Paul Hammant's Blog: No One Gives Themselves Bad Ratings (in hiring, apparently)
On the selenium-user mail list, it was hypothesized that candidates rate themselves well in respect of their skills match to the job in question. It was said “No One Gives Themselves Bad Ratings”.
It turns out that this is not universally true: Real experts, when questioned, often rate their own skills as lower than they should.
The Dunning-Kruger effect (DKE)
This epiphany is one of a few that comes out the research that Dunning and Kruger have done to explore long-believed tendencies within society. The definitive write-up is on Wikipedia, though that’s not very prose-full.
Easier reads are available: New York Times article from a year ago and a Psychology today on the same timescale. Here is one from the turn of the millennium that I particularly like on the San Francisco Chronicle.
The one-line take away:
- The skills to recognize incompetence in others are the same as the skills to recognize incompetence in self.
The slightly longer version:
- Candidates who are experts, typically rate themselves lower than they really are, and incompetent ones rate themselves higher. The competent ones only realize the injustice of their position in the rankings, when they are confronted with the self-determined scores of those that they already knew were less competent.
In summary, be wary of rejecting candidates who self-rate to scores lower than a threshold you have set. Always do some independent verification.
Steve Jobs’ view on A, B and C players
Steve Jobs said: “A players hire A players, B players hire C players”. This has been written about a few times, but perhaps Guy Kawasaki is the most lauded witness to it, and can give the best explanation. I like to remember that B players also (typically) reject A players. The worst of the resulting teams will self-repairing back to B/C level.
^ That from a previous blog entry. A’s, B’s and C’s in particular suggests that incompetents should be removed from hiring or you will end up lowering the bar. Steve Jobs may have been one of many that was preempting the later findings of Dunning and Kruger.
Incidentally, I have to thank Agile industry legends Chris Matts and Andy Pols for first putting me on to this stuff in 2002.
Updates:
Here’s a link to the original 1999 Dunning-Kruger paper
Ars Technica revisited why incompetents think they’re awesome (May 25th, 2012)
Quora has question on What is an A Player (October 2012). It has a Steve Jobs quote from the Walter Isaacson biography, on A players generally. It also refers to Jack Walsh as the coiner of A’s B’s and C’s in this context, though the that book was first published in 2001.
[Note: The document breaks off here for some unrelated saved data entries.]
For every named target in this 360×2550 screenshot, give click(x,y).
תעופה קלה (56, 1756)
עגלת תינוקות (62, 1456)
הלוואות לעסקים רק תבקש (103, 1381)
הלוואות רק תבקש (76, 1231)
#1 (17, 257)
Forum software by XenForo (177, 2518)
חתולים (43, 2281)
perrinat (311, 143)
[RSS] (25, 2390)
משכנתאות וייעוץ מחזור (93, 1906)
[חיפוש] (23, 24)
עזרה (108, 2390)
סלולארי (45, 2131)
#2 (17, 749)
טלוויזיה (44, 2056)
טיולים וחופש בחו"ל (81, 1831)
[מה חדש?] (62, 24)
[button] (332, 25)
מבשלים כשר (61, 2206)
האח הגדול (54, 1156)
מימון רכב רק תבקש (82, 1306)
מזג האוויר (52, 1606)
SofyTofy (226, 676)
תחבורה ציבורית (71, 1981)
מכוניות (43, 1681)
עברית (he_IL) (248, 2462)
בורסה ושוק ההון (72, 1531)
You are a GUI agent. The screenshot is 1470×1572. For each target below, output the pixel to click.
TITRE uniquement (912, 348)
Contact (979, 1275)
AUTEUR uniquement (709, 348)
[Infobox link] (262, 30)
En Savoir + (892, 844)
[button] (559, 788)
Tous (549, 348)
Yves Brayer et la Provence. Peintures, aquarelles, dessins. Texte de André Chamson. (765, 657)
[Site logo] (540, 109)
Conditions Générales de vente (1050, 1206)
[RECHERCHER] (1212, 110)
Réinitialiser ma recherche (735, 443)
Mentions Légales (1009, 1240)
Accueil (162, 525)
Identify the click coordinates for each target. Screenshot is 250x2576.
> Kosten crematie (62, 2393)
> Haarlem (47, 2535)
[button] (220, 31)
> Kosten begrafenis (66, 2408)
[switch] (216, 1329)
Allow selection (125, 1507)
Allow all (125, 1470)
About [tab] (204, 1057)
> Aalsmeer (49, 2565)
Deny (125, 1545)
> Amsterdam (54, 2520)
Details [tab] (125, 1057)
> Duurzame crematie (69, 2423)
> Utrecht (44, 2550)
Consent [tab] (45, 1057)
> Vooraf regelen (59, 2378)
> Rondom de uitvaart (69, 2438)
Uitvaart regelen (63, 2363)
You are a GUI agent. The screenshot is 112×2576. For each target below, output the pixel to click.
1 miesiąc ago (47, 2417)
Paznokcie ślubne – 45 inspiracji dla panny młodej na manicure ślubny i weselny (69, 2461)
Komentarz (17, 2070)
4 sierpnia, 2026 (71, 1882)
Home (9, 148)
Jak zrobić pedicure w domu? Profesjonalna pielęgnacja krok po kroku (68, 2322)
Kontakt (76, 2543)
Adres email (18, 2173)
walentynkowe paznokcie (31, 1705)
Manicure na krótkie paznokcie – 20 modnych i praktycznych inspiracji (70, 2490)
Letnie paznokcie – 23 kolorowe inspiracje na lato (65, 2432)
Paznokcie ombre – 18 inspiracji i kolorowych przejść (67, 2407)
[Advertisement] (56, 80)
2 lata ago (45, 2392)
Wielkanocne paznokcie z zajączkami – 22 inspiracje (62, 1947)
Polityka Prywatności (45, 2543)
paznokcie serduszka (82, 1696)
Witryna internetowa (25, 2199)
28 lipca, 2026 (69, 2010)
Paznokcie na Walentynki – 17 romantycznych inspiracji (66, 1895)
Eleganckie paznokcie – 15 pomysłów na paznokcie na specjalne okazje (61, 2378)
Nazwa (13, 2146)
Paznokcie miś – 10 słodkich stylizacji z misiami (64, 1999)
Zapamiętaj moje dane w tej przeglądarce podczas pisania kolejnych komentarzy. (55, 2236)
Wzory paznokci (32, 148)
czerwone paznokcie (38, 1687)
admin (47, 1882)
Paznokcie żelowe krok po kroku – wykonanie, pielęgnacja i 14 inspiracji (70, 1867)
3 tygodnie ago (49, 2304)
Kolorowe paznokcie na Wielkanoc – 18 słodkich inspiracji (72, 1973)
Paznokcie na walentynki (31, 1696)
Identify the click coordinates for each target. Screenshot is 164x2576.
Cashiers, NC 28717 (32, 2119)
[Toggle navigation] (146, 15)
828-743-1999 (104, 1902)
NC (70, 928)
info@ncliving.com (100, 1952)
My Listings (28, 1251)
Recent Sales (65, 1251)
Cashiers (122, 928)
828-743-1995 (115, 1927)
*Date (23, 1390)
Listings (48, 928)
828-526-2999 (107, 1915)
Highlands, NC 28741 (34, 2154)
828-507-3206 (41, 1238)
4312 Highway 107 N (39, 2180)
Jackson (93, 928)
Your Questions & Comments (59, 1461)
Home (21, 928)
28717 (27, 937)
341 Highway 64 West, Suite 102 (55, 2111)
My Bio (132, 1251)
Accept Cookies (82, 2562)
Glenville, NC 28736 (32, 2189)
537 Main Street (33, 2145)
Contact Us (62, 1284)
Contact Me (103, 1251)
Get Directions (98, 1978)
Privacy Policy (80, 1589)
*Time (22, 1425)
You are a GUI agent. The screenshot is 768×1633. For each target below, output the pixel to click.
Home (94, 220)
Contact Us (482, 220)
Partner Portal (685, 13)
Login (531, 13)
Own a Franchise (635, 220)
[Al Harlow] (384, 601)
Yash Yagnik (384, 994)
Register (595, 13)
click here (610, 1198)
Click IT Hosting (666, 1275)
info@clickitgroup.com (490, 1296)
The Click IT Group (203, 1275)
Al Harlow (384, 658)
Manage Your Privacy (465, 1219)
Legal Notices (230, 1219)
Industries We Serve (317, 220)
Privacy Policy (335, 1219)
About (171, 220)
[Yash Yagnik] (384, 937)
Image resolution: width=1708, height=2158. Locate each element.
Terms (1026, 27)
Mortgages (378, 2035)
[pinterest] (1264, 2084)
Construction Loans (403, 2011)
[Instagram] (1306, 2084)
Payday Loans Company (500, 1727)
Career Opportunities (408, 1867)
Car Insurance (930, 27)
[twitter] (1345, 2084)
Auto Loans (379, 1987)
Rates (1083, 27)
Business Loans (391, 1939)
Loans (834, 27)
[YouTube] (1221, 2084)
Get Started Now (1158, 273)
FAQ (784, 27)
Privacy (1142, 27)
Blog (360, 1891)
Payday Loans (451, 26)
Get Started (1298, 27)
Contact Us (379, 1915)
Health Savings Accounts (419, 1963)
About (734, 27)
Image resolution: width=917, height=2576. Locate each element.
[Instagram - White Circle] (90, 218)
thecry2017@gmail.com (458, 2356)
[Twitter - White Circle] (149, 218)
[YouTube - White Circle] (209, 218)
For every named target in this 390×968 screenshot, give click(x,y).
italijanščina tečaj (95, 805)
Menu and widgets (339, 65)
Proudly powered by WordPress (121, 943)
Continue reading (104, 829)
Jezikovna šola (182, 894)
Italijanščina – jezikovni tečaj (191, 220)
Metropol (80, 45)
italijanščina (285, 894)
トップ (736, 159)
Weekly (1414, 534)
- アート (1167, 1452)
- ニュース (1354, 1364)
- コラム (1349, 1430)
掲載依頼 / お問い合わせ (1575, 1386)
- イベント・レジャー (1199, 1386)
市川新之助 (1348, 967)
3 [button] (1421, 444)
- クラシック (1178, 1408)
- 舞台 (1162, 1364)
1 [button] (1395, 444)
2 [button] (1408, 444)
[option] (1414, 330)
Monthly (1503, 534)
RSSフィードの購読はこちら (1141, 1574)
Checking with Guy Kawasaki (by email - Nov 3rd, 2014), he says “I am pretty sure that Steve was saying this around 1984.” Guy indeed went on to mention the same in What I Learned From Steve Jobs (2016).
There’s also a Quora question on Is it true that A players hire B players, and B players hire C players? (October 2012) that is worth a read, even if it gets the Jobs quote wrong .
Christie Nicholson on the smartplanet.com web site interviews David Dunning in an article that speaks to recruitment (amongst other things) - April 4th, 2014.
Psychology Today deleted their article some time in late October 2014. I’m not sure why. The link for that now points to the page in the Internet Archives’s Wayback Machine.
David Dunning himself, in Pacific Standard Magazine, does meta-analysis of more recent studies, and contemporary media analogues (October 27, 2014).
And again doing an “ask me anything” on Reddit in late 2014 - Science AMA Series: I’m David Dunning, a social psychologist whose research focuses on accuracy and illusion in self-judgment (you may have heard of the Dunning-Kruger effect). How good are we at “knowing thyself”? AMA!